-- Begin --

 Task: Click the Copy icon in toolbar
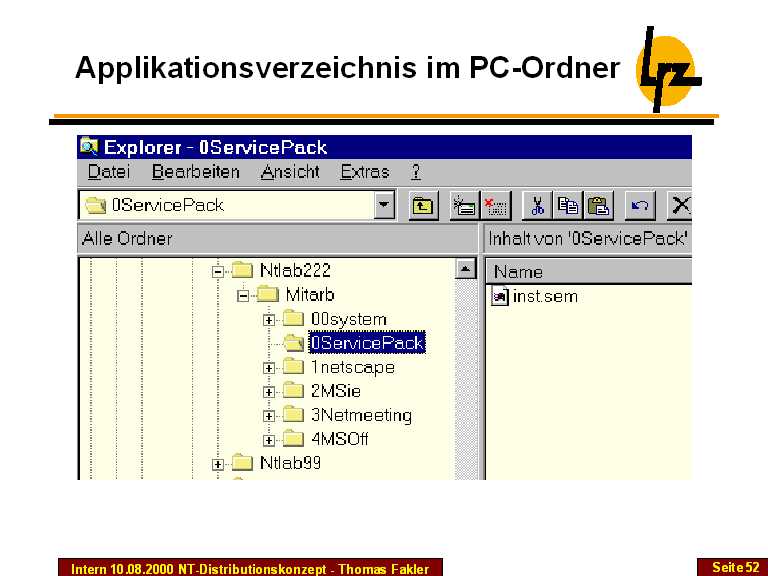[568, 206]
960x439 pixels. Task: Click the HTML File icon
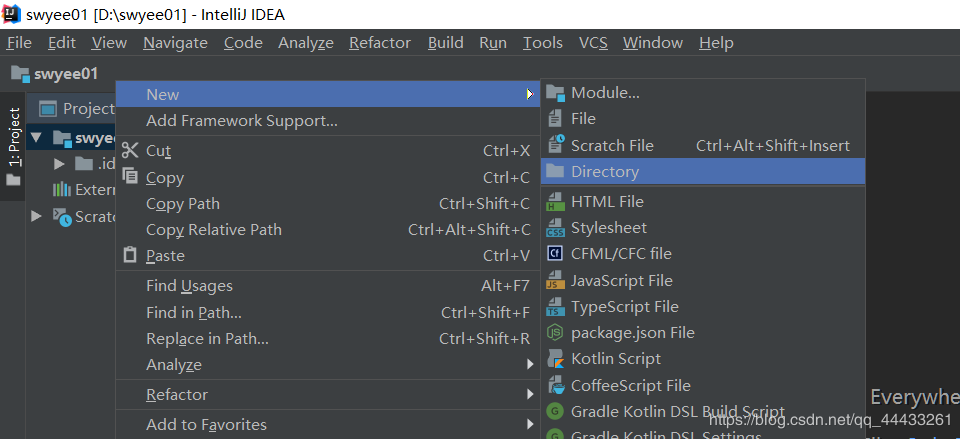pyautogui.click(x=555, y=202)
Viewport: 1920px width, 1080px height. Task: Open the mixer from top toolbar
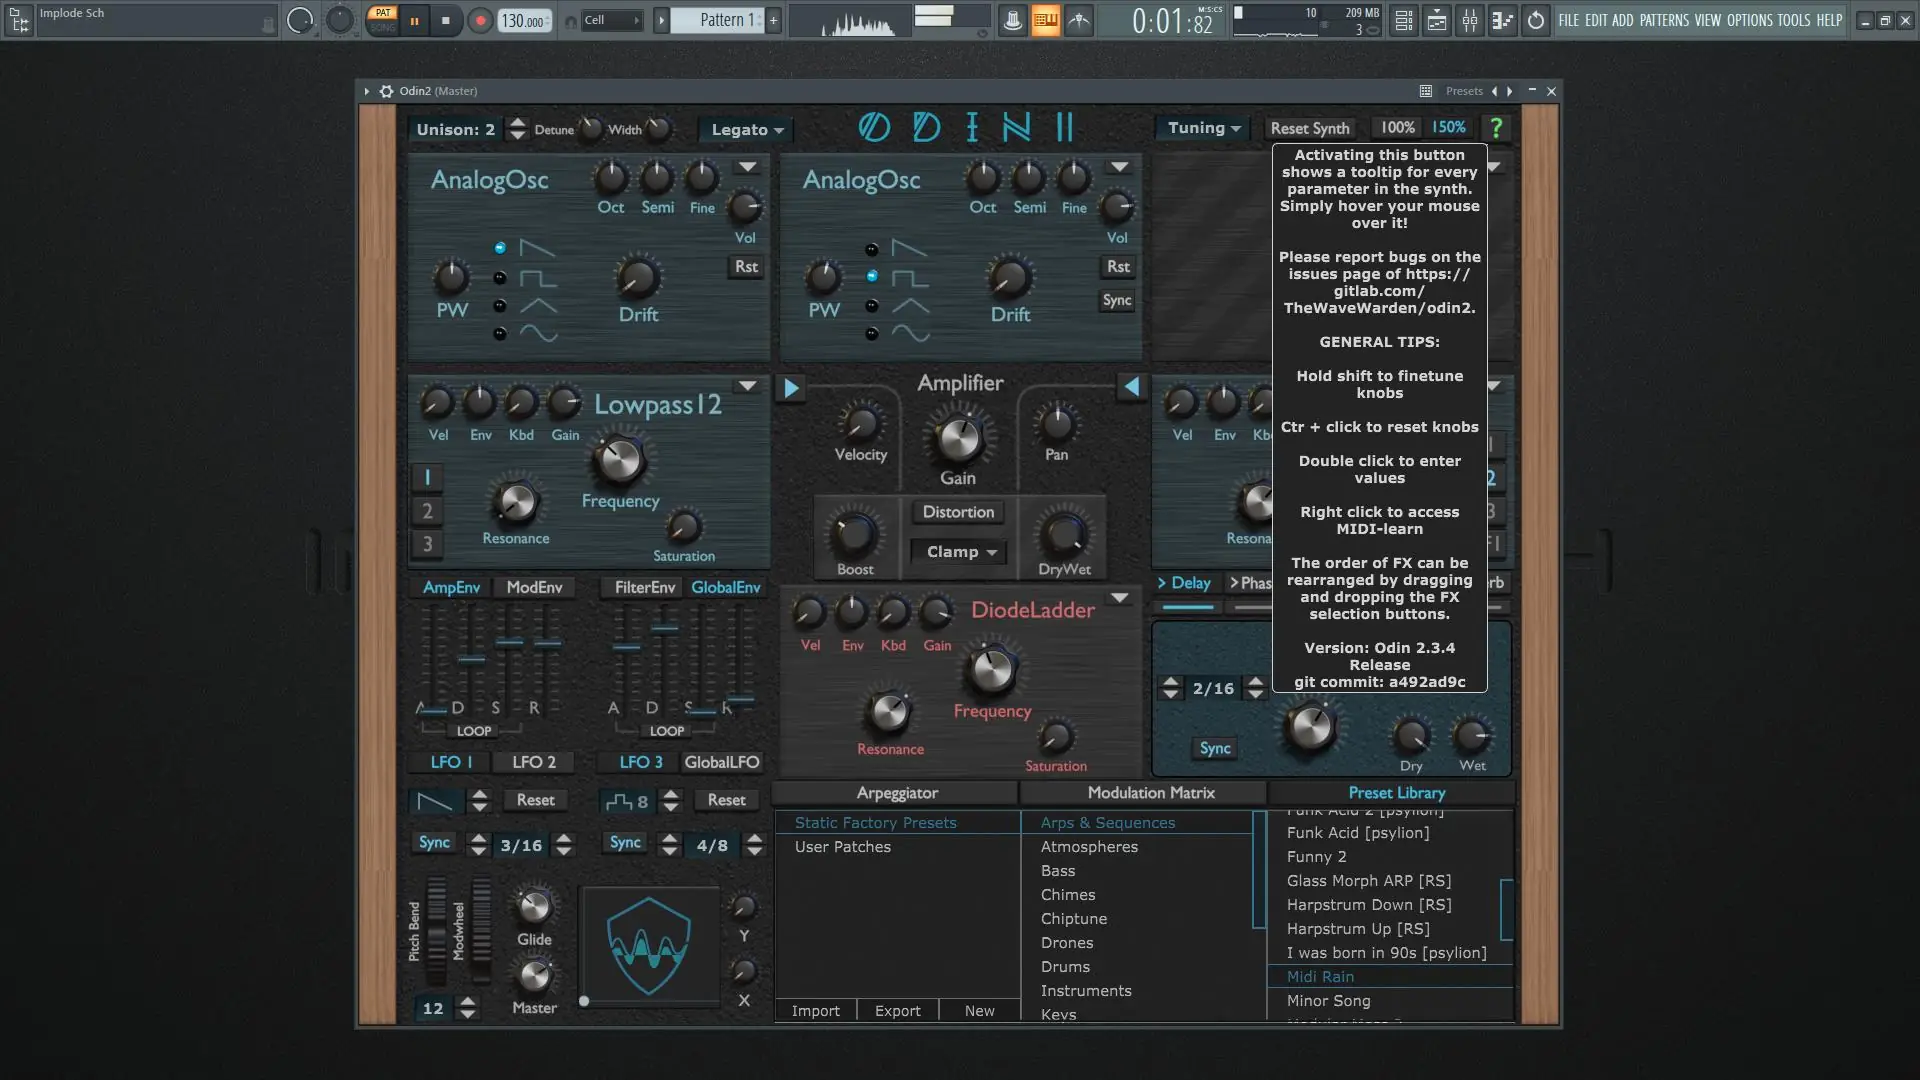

-- End --
-- Begin --

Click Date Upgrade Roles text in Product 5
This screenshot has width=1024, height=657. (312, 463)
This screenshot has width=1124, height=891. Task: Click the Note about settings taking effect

-- End --

STATED TASK: Express the lines from the one with "Click Date Upgrade Roles text in Product 5" through the one with "This screenshot has width=1124, height=891.", both included, as a JSON list of strings with one string per line and blank lines left out.

EXERCISE OUTPUT:
[
  "Click Date Upgrade Roles text in Product 5",
  "This screenshot has width=1024, height=657. (312, 463)",
  "This screenshot has width=1124, height=891. Task: Click the Note about settings taking effect"
]